What you should do:
Only the pictures stay out; every record is to be quoted exactly.

════════════════════

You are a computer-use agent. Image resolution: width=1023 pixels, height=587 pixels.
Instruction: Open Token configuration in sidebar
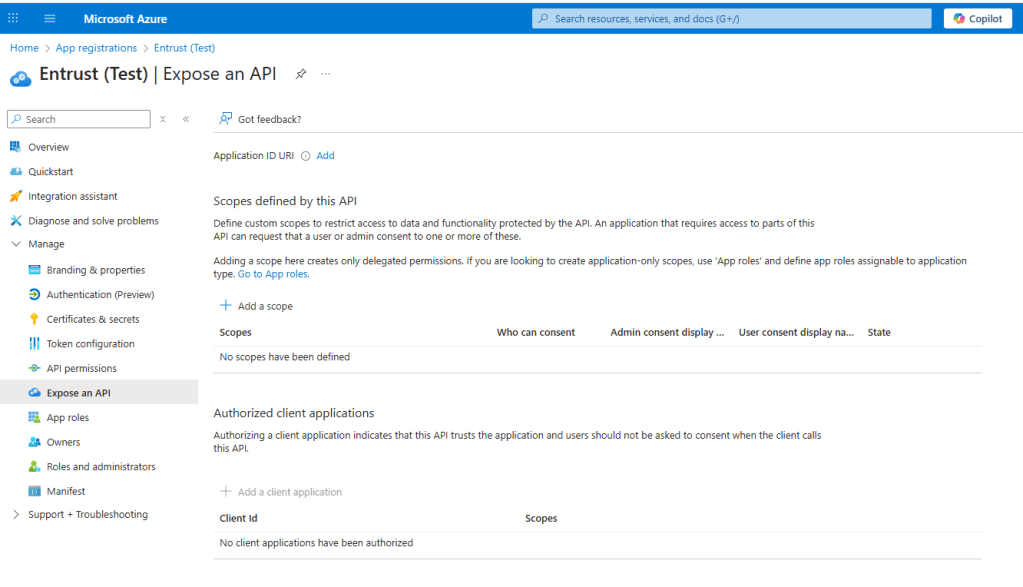click(x=90, y=344)
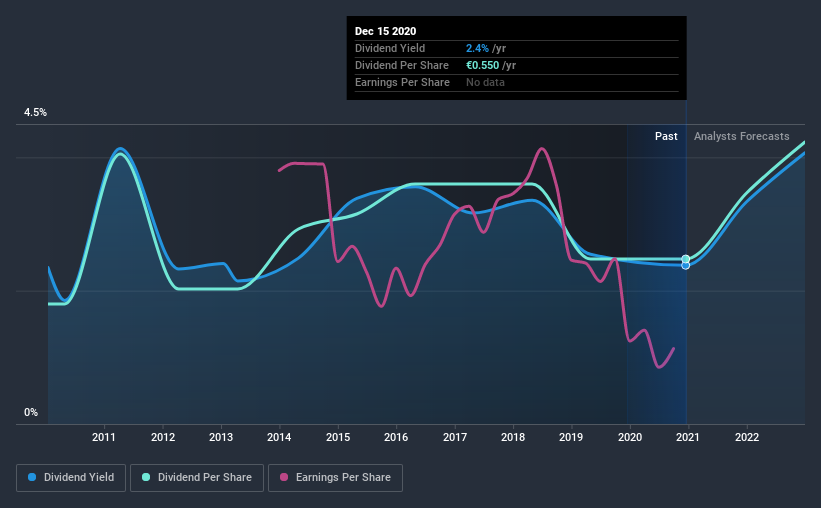Click the 2019 x-axis year label
The image size is (821, 508).
pos(571,437)
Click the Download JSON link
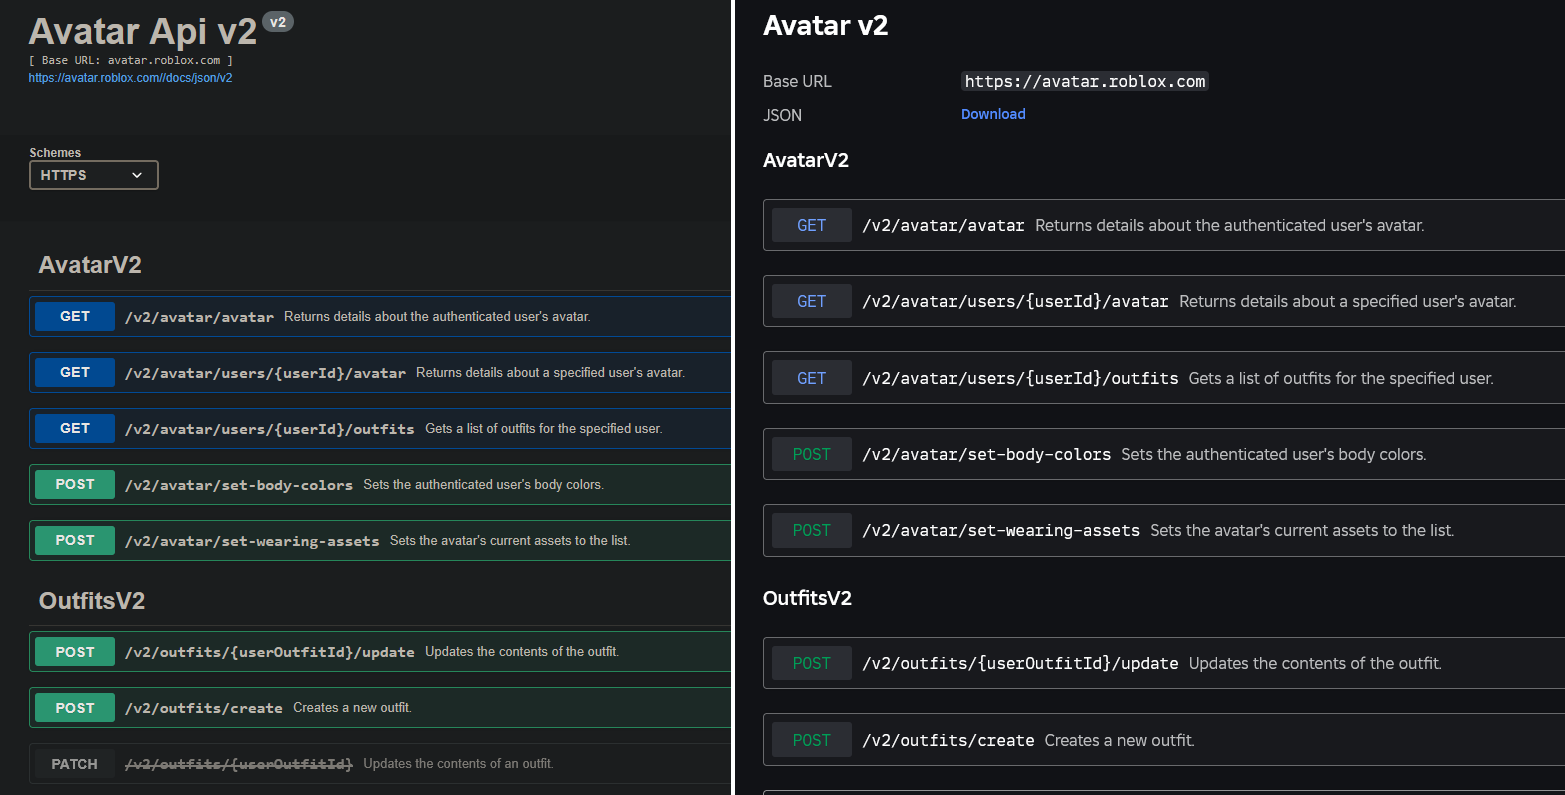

════════════════════

Written response:
You are a computer-use agent. Image resolution: width=1023 pixels, height=587 pixels.
Instruction: Open Token configuration in sidebar
click(x=90, y=344)
Click the 2019 x-axis year label
The image size is (821, 508).
pos(571,437)
Click the Download JSON link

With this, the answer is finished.